Climate Change and Racial Justice

- Posted by Publications Committee in Resources,  | 3 min read
By Shelley Tanenbaum, General Secretary
People's Climate March

I experienced a great shot of inspiration and hope from the September People’s Climate March in New York —not just from the sheer size of the turnout (400,000!), but also from the diversity of the organizers and the participants. Marchers were like the city of New York itself—incredibly diverse according to race, ethnicity, age, and class. Hardcore labor activists marched with lab-coated scientists, Buddhists marched with Evangelicals (and even quite a few Quakers), and cowboys marched with Indians (the Cowboy Indian Alliance, or C.I.A.). I was delighted to see so many people coming together to raise our voices about climate change —recognizing that climate change impacts all of us and will continue to do so well into the future.

It is not hard to understand why this issue unites people, once they understand the implications. Although all of us will experience more severe and more frequent storms and/or droughts, rising sea level and shortages of fresh water, the impacts of climate change are likely to be felt more severely in poorer countries and within poorer communities here at home.

Communities at risk, often with high percentages of people of color and the socially and financially disadvantaged, have learned lessons from hurricanes Katrina and Rita, plus super-storm Sandy: those who suffered the most from these storms were most often those who did not have the resources to leave the area ahead of the storms and to rebuild afterwards. A recent poll showed that people identifying as Hispanic or African American are more likely to be concerned

about the impacts of climate change than white Americans (http://mic.com/articles/105120/new-poll-finds-something-surprising-about-race-and-climate-change).

Part of what makes climate change so intractable for many people is that despite the storms and droughts we are experiencing, greater impacts will be felt in the future and the impacts are likely to be more severe outside of the temperate zones where most of us live. As people of faith, we must care about future generations and people in distant lands.
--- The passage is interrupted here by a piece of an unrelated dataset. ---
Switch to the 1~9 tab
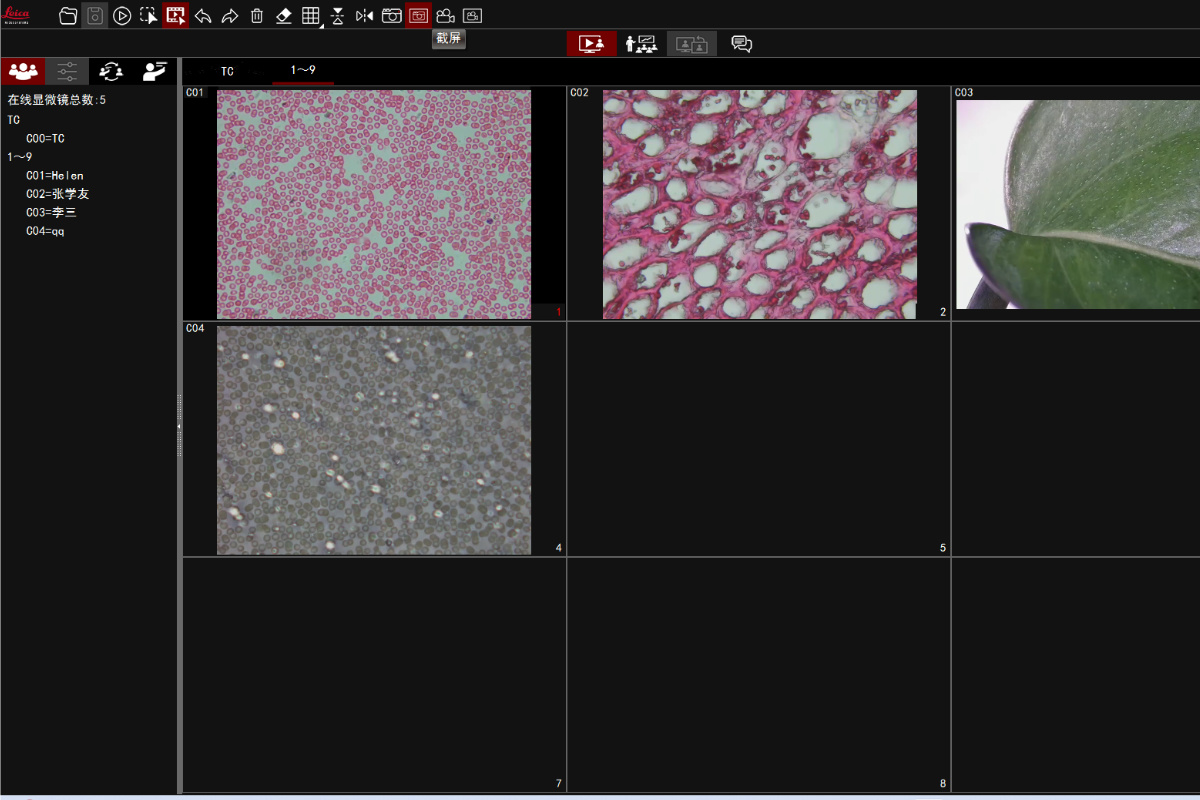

Deirdre Smith, the Strategic Partnership Coordinator for 350.org wrote a provocative essay in the aftermath of the Michael Brown decision. She challenged us with the title, “Why the Climate Movement must stand with Ferguson.” You can read her essay at http://350.org/how-racial-justice-is-integral-to-confronting-climate-crisis/. A lack of indictments in the Michael Brown and Eric Garner cases raises issues of fairness and equality—do those outside the African American communities become allies or do they see this as someone else’s problem? She explains:

Demonization and the illusion of the “other” allows mainstream US to feel unaffected and disconnected to the employment of unacceptable and institutionally supported militarized violence. If we hope to build anything together and employ our combined power we must deny that anyone is an “other”—denying this pervasive cultural norm isn’t easy but it’s a central challenge we face.
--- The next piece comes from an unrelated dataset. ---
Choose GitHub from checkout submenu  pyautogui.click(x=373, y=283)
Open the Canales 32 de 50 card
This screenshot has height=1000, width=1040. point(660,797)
I see breaking down the barrier of the “other” to be integral to both racial equality and climate change. We need to care about each other, whether our distance is measured in geography, time, race, or ethnicity, so that we can work together to create a fair and sustainable world. Deidre Smith says it better than I can:

Part of that work involves climate organizers acknowledging and understanding that our fight is not simply with the carbon in the sky, but with the powers on the ground … But solidarity and allyship is important in and of itself. The fossil fuel industry would love to see us siloed into believing that we can each win by ourselves on “single issues.” Now it’s time for the climate movement to show up—to to show that we will not stand for the “otherizing” of the black community here in America, or anyone else.

Whatever ethnicity you identify with and wherever you live, may we all find the courage and love to
embrace the “other” as we work together to create an equitable, caring, sustainable future.